Jugendliche, die bereits im frühen Jugendalter Geschlechtsverkehr haben, tragen ein höheres Risiko für eine sexuell übertragbare Infektion. Andere Jugendliche mit einem höheren Risiko für sexuell übertragbare Infektionen sind die Folgenden:

  • Personen, die in einer Strafanstalt leben

  • Personen, die Leistungen in Zentren für sexuelle Gesundheit erhalten

  • Frauen, die Sexarbeiterinnen sind oder mit Sex ihren Lebensunterhalt bestreiten und Sex gegen Drogen, Geld, Essen oder Wohnraum tauschen

  • Junge Männer, die Geschlechtsverkehr mit Männern haben (YMSM)

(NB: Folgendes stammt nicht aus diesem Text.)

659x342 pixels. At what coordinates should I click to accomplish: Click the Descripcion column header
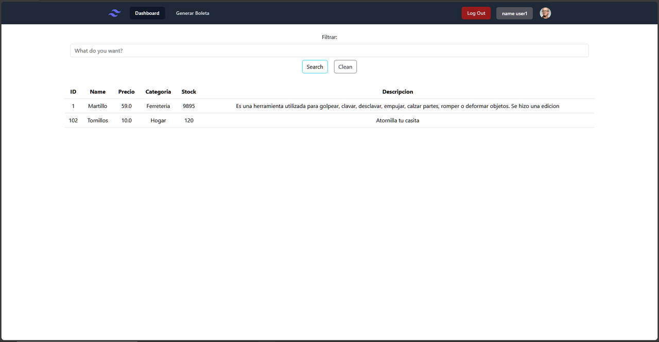tap(397, 92)
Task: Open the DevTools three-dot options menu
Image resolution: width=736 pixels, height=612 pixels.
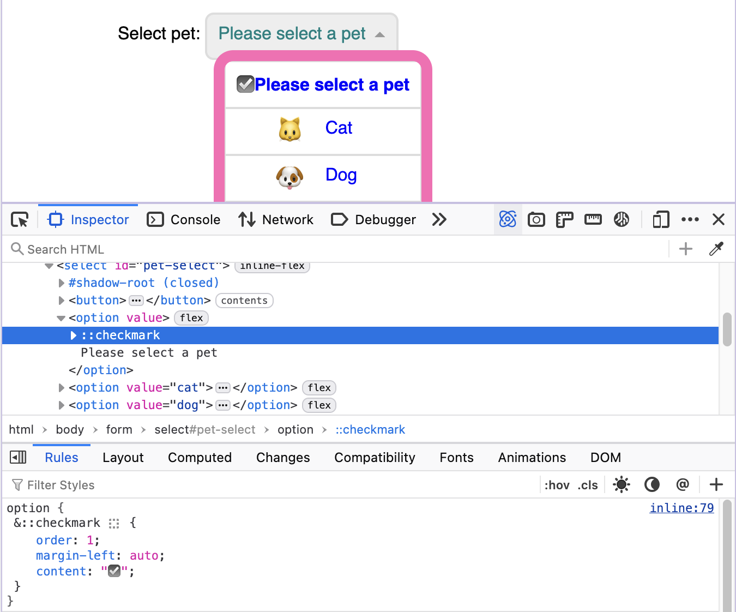Action: click(690, 220)
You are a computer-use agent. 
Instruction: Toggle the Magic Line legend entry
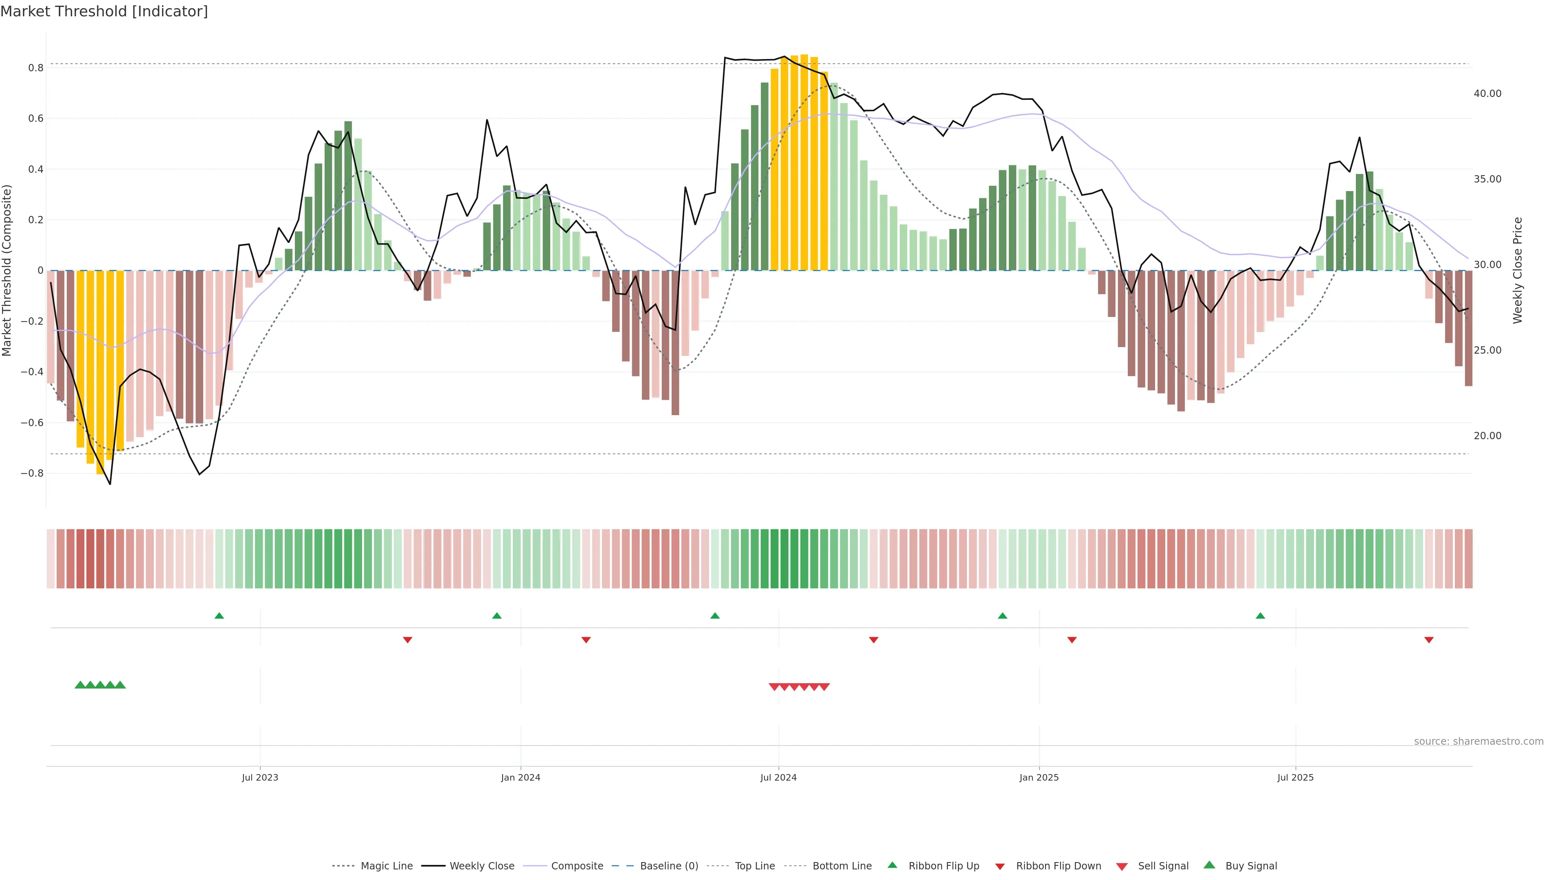386,866
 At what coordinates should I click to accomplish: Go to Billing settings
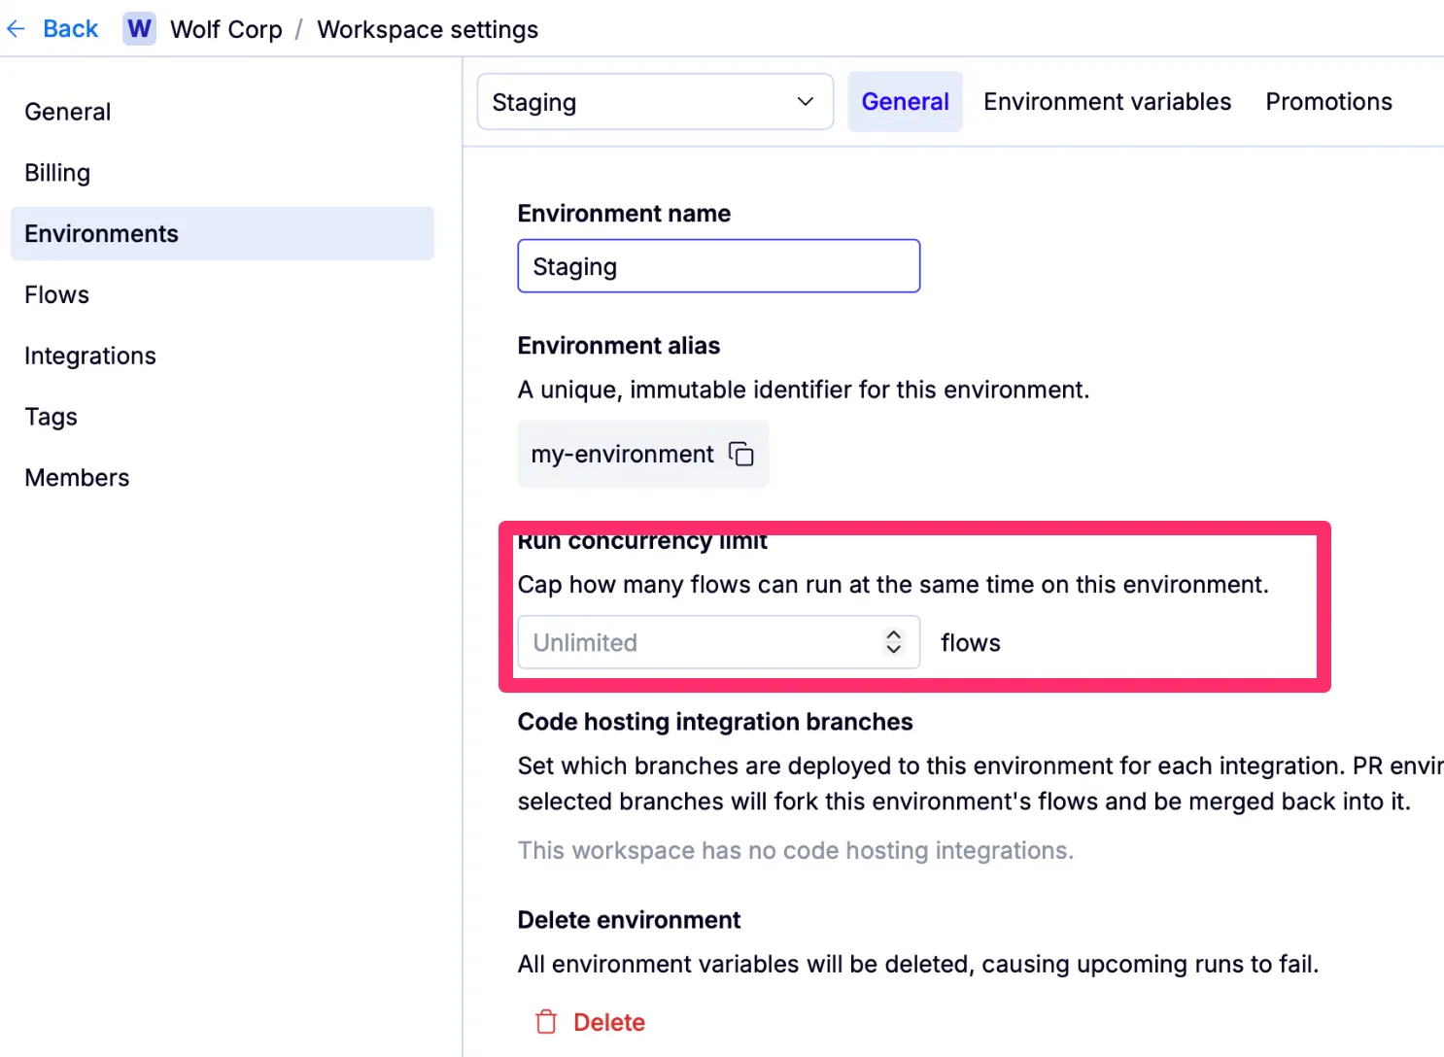(x=57, y=173)
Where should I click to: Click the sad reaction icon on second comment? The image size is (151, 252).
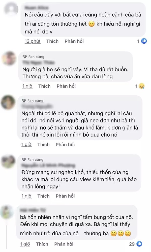tap(142, 86)
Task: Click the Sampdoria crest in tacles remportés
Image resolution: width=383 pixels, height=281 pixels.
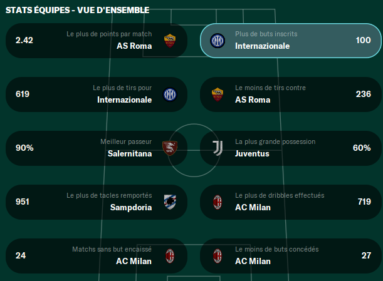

  • Jugendliche, die transgender sind

  • Jugendliche mit Behinderungen, Substanzmissbrauch oder psychischen Gesundheitsproblemen

  • Frauen, die ungeschützt Geschlechtsverkehr haben

Weitere Risikofaktoren umfassen Verkehr mit mehreren Sexualpartnern, mangelnde Aufklärung über sichere Sexualpraktiken, ungeschützter Geschlechtsverkehr (nicht konsequent und korrekt verwendete Kondome), niedrigerer sozioökonomischer Status und fehlender Zugang zu Gesundheitsleistungen. (Siehe auch Überblick über sexuell übertragbare Infektionen.)

Medizinische Fachkräfte können Jugendlichen Informationen darüber geben, wie sie sexuell übertragbare Infektionen erkennen, verhindern und behandeln können. Sie untersuchen auch Jugendliche auf sexuell übertragbare Infektionen.